I’ll tell you one thing, though. Reading it now . . . oh, it’s incredibly sad. So sad. All that madness and frenzy; the starving; the left-behind children and women and friends; how it all goes zooming by with barely a pause. Time and again the protagonist himself gets left behind in a broken heap while his friends move wildly on. And then there’s this heartbreaking bit of insight about how children see their parents:

“I realized these were the snapshots which our children would look at someday with wonder, thinking their parents had lived smooth, well-ordered, stabilized-within-the-photo lives and got up in the morning to walk proudly on the sidewalks of life, never dreaming the raggedy madness and riot of our actual lives, our actual night, the hell of it, the senseless nightmare road.”


How did I miss this sadness the first time? Too mired in my own story, I suppose. Too wrapped up in my nascent scholarship and too eager to believe the mythology and dream of some magical “road” unfolding endless possibilities in my own life. I was more hopeful then, in spite of all the chick angst. How could I sense the weariness and regret in this book when I’d barely ventured into the world myself?

On the Road is simply a beautiful narrative and I’m glad I finally read it again. I’m also kind of glad I never tried to turn it into a paper. I mean, look at this guy. How can you academic-paper that?:

3 comments:

Teacher Tom said...

For me, the "problem" with Kerouac is that it's hard to take him seriously as a literary figure. I mean, On The Road is readable, but like a beer with "drinkability," I consider that sort of a minimum standard. (I read The Dharma Bums as well and it was pretty awful.)

On the other hand, you can't ignore his cultural and emotional significance, so that's why we keep reading him.

I'll probably have to read On The Road again now for those very reasons.

Floor Pie said...

What I love about Kerouac as a literary figure is his honest struggle to find a voice that he felt captured the integrity of his experience.
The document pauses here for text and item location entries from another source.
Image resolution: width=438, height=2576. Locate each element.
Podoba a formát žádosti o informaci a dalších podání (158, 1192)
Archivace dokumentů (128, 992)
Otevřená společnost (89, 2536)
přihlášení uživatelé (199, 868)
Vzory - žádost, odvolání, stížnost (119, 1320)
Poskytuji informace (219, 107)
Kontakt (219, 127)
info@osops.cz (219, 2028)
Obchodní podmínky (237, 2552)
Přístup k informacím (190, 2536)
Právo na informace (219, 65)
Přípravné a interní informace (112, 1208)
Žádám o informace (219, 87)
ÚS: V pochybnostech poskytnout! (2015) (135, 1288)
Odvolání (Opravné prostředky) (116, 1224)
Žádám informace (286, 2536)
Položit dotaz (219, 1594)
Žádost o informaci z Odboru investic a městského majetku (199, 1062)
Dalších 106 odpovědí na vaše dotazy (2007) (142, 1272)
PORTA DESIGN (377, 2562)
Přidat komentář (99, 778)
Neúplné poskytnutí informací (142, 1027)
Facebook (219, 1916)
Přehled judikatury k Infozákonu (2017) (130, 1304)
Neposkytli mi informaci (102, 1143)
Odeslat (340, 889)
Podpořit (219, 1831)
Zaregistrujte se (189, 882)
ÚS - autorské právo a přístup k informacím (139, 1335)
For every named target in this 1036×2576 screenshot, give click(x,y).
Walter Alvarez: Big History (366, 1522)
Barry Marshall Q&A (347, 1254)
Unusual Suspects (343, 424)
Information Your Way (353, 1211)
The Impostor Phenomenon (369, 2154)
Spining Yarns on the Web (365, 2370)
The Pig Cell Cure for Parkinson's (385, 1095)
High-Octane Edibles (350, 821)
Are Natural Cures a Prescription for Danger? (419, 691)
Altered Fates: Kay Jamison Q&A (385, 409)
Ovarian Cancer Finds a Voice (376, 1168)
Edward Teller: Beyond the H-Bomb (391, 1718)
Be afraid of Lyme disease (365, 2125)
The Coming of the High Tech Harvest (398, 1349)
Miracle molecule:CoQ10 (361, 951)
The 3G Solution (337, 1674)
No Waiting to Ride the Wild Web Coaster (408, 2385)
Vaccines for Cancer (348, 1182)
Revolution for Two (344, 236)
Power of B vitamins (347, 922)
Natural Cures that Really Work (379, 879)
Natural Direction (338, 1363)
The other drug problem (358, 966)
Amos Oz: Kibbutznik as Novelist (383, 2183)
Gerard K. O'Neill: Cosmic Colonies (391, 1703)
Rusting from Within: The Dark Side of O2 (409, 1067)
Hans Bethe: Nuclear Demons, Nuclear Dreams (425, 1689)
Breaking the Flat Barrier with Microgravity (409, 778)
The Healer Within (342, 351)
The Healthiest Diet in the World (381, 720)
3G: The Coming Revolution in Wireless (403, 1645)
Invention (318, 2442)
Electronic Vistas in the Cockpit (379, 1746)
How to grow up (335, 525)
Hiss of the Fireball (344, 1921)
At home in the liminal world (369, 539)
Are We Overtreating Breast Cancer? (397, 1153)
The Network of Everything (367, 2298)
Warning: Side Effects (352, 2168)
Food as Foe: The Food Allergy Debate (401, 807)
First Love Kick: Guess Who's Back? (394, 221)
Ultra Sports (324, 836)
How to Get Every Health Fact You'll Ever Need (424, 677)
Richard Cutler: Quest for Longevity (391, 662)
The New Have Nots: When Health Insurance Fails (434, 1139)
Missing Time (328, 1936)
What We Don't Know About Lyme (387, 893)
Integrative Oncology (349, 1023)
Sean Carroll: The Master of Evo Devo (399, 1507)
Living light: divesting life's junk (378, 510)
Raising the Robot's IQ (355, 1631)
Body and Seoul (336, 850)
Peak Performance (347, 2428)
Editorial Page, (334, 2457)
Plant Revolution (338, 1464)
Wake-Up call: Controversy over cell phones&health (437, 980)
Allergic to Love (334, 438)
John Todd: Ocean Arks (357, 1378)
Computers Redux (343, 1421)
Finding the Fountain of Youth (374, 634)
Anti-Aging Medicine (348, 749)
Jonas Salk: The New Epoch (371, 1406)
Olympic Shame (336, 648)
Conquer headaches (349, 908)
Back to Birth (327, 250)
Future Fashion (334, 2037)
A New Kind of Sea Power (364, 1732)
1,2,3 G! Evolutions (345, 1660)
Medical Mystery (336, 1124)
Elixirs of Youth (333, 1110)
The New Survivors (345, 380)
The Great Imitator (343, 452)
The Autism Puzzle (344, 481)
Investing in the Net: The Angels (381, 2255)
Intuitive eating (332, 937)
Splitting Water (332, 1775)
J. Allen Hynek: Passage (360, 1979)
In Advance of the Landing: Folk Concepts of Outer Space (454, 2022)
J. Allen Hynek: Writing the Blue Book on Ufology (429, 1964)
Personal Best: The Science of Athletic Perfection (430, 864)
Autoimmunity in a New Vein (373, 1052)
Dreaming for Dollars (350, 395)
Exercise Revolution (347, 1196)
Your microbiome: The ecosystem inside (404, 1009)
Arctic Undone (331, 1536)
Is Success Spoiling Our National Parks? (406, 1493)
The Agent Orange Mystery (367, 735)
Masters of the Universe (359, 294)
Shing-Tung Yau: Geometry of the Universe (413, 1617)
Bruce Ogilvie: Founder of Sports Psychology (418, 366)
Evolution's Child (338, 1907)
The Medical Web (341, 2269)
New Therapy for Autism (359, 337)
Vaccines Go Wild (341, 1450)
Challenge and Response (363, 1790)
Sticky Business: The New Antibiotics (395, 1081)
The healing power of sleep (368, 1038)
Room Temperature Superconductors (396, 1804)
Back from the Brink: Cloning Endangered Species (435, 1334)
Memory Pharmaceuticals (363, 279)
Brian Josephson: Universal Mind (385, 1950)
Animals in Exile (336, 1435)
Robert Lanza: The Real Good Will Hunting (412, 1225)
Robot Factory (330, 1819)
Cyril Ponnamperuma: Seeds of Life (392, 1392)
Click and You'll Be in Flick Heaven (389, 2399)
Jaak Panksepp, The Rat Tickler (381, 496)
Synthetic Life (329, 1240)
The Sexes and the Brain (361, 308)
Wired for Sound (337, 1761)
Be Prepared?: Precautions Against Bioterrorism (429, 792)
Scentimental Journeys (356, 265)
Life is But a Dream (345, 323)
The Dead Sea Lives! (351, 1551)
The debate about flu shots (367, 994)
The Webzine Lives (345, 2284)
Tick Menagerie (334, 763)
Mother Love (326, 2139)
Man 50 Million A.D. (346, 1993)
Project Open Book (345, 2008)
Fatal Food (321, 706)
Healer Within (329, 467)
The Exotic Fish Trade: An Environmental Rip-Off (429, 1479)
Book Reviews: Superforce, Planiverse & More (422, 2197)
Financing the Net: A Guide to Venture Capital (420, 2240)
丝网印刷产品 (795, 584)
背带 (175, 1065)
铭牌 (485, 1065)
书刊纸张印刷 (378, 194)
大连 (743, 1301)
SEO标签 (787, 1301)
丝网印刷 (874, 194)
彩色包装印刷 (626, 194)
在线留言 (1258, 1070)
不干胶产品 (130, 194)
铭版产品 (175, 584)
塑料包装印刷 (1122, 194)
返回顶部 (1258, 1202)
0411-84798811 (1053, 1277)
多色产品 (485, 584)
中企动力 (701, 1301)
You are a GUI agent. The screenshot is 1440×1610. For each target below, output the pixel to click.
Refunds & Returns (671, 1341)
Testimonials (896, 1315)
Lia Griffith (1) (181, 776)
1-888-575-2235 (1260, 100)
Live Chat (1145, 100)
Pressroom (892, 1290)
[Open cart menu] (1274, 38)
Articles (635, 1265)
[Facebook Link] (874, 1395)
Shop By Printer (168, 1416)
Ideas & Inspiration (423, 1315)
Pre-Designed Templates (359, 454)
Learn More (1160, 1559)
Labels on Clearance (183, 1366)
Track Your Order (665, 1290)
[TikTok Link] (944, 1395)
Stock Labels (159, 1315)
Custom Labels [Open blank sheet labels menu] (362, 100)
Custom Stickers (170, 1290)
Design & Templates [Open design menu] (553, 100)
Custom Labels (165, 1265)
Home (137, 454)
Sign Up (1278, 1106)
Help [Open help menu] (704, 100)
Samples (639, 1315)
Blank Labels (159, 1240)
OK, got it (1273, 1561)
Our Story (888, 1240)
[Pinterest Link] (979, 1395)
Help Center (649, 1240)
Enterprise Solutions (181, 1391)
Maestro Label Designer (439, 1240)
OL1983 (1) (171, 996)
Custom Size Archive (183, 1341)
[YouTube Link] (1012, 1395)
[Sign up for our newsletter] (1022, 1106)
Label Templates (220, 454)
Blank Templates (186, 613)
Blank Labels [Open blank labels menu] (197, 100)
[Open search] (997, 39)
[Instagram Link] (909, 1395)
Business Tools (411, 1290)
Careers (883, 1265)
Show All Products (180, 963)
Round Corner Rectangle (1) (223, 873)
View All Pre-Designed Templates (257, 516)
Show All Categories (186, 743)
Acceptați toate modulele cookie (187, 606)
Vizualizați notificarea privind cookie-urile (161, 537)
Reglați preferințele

We always hear about how Kerouac banged out On the Road in a few weeks. But for years before that he'd been trying to fictionalize/literary-ize (yeah, I like to make up my own words) his road stories and was frustrated with how inaccurately the style conveyed the feeling. Finally he decided to abandon the trappings and just let the story itself do the driving.

Yes, it's an easy read, but it's a complex one, too. I kept finding myself "rewinding" and reading back over the scenes word by word. There's incredible depth at every corner, and the fact that the narrator chooses to breeze by it all (and manages to breeze by without glazing over) is another layer of intriguing.

Definitely worth a re-read.

Reservoir Dad said...

I don't think you can go past Kerouac for the rhythm and musicality in his prose and poetry. That Steve Allen Show reading has been a favourite reading of mine for years and something I will always go back to. I will also listen to 'The Jack Kerouac Collection (Box Set)' at various times right throughout my life. For me, hearing people read their work out load is a disappointment 99% of the time and is the reason I stopped attending most book launches and literary readings back here in Melbourne. Kerouac, however, is inspirational to me and I get as much pleasure listening to him read as I do listening to some of my favourite music. I can't read Kerouac now without hearing his voice in my head. I also loved his insecurity, his self doubt and his desperate need for approval and acceptance. He was brilliantly flawed.